== Records shown ==

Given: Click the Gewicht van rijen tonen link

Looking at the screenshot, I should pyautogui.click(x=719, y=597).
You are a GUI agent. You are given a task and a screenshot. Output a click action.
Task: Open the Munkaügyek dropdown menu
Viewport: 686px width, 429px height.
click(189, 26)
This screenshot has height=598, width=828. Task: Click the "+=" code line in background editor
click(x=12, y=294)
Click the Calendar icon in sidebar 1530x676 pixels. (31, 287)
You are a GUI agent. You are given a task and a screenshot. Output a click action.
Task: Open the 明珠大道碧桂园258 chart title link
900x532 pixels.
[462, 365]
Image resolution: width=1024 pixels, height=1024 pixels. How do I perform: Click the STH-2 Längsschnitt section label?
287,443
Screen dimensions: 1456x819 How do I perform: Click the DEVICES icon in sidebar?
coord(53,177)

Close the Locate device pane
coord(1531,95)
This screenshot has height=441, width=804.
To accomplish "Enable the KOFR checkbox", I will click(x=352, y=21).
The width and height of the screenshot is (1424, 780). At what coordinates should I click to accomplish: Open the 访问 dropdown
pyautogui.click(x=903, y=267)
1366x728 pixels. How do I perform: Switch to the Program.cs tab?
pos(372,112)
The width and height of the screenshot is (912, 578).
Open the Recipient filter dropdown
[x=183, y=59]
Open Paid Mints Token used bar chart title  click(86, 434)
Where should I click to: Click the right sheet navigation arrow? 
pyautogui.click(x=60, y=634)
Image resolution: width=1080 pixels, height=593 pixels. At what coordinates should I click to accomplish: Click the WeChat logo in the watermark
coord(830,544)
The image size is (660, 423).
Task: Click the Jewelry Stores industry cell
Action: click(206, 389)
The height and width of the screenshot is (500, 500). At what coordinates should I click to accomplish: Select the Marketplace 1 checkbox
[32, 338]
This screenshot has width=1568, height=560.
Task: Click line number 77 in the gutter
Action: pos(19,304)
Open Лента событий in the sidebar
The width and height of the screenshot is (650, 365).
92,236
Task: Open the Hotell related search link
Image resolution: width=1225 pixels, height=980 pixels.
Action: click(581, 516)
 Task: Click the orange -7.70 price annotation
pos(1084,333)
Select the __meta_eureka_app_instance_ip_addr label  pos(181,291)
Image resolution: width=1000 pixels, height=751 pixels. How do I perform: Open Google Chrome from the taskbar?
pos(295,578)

===

Show every line above in which the word "title" appears.

Task: Open the 明珠大道碧桂园258 chart title link
Open Paid Mints Token used bar chart title  click(86, 434)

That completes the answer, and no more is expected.